AIM OF THE EXERCISE = Write each entry out again exactly as it was given.

══ DATA SHOWN

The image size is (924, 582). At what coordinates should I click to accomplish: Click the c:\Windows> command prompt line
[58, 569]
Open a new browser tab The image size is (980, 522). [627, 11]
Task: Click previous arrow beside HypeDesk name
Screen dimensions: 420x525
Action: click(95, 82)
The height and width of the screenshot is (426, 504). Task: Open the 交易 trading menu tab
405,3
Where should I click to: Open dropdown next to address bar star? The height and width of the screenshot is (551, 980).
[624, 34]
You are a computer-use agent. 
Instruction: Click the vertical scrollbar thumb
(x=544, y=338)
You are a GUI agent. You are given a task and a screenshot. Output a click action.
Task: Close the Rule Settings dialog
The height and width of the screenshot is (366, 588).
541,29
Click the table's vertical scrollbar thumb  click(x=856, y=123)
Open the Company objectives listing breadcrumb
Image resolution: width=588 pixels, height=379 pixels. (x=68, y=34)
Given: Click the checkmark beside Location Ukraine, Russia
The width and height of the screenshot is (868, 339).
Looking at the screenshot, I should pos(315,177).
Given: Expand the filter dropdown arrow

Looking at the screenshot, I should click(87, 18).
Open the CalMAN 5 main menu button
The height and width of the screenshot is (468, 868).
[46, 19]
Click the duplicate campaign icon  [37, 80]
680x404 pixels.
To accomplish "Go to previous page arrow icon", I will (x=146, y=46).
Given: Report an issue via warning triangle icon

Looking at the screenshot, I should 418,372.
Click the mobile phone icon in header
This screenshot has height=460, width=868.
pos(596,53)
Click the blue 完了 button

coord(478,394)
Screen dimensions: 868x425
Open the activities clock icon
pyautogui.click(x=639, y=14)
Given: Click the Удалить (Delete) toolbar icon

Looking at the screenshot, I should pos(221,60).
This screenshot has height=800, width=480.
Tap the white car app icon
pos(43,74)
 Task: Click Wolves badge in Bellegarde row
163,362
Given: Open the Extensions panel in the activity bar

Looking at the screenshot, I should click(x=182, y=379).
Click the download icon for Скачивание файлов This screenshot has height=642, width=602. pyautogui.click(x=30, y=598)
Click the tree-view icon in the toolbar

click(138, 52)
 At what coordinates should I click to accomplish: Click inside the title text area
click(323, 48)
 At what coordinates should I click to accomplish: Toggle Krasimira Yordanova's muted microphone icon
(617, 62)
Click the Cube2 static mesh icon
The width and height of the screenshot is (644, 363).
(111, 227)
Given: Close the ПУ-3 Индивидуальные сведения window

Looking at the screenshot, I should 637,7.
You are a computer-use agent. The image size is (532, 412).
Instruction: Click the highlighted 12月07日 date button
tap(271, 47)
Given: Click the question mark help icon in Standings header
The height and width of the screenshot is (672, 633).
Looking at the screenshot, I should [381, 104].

════

EXERCISE SOLUTION =
The image size is (924, 582). At what coordinates should I click to accomplish: Click the c:\Windows> command prompt line
[58, 569]
Open a new browser tab The image size is (980, 522). [627, 11]
Task: Click previous arrow beside HypeDesk name
Screen dimensions: 420x525
Action: click(95, 82)
The height and width of the screenshot is (426, 504). Task: Open the 交易 trading menu tab
405,3
Where should I click to: Open dropdown next to address bar star? The height and width of the screenshot is (551, 980).
[624, 34]
You are a computer-use agent. 
Instruction: Click the vertical scrollbar thumb
(x=544, y=338)
You are a GUI agent. You are given a task and a screenshot. Output a click action.
Task: Close the Rule Settings dialog
The height and width of the screenshot is (366, 588).
541,29
Click the table's vertical scrollbar thumb  click(x=856, y=123)
Open the Company objectives listing breadcrumb
Image resolution: width=588 pixels, height=379 pixels. (x=68, y=34)
Given: Click the checkmark beside Location Ukraine, Russia
The width and height of the screenshot is (868, 339).
Looking at the screenshot, I should pos(315,177).
Given: Expand the filter dropdown arrow

Looking at the screenshot, I should click(87, 18).
Open the CalMAN 5 main menu button
The height and width of the screenshot is (468, 868).
[46, 19]
Click the duplicate campaign icon  [37, 80]
680x404 pixels.
To accomplish "Go to previous page arrow icon", I will (x=146, y=46).
Given: Report an issue via warning triangle icon

Looking at the screenshot, I should 418,372.
Click the mobile phone icon in header
This screenshot has height=460, width=868.
pos(596,53)
Click the blue 完了 button

coord(478,394)
Screen dimensions: 868x425
Open the activities clock icon
pyautogui.click(x=639, y=14)
Given: Click the Удалить (Delete) toolbar icon

Looking at the screenshot, I should pos(221,60).
This screenshot has height=800, width=480.
Tap the white car app icon
pos(43,74)
 Task: Click Wolves badge in Bellegarde row
163,362
Given: Open the Extensions panel in the activity bar

Looking at the screenshot, I should click(x=182, y=379).
Click the download icon for Скачивание файлов This screenshot has height=642, width=602. pyautogui.click(x=30, y=598)
Click the tree-view icon in the toolbar

click(138, 52)
 At what coordinates should I click to accomplish: Click inside the title text area
click(323, 48)
 At what coordinates should I click to accomplish: Toggle Krasimira Yordanova's muted microphone icon
(617, 62)
Click the Cube2 static mesh icon
The width and height of the screenshot is (644, 363).
(111, 227)
Given: Close the ПУ-3 Индивидуальные сведения window

Looking at the screenshot, I should 637,7.
You are a computer-use agent. The image size is (532, 412).
Instruction: Click the highlighted 12月07日 date button
tap(271, 47)
Given: Click the question mark help icon in Standings header
The height and width of the screenshot is (672, 633).
Looking at the screenshot, I should [381, 104].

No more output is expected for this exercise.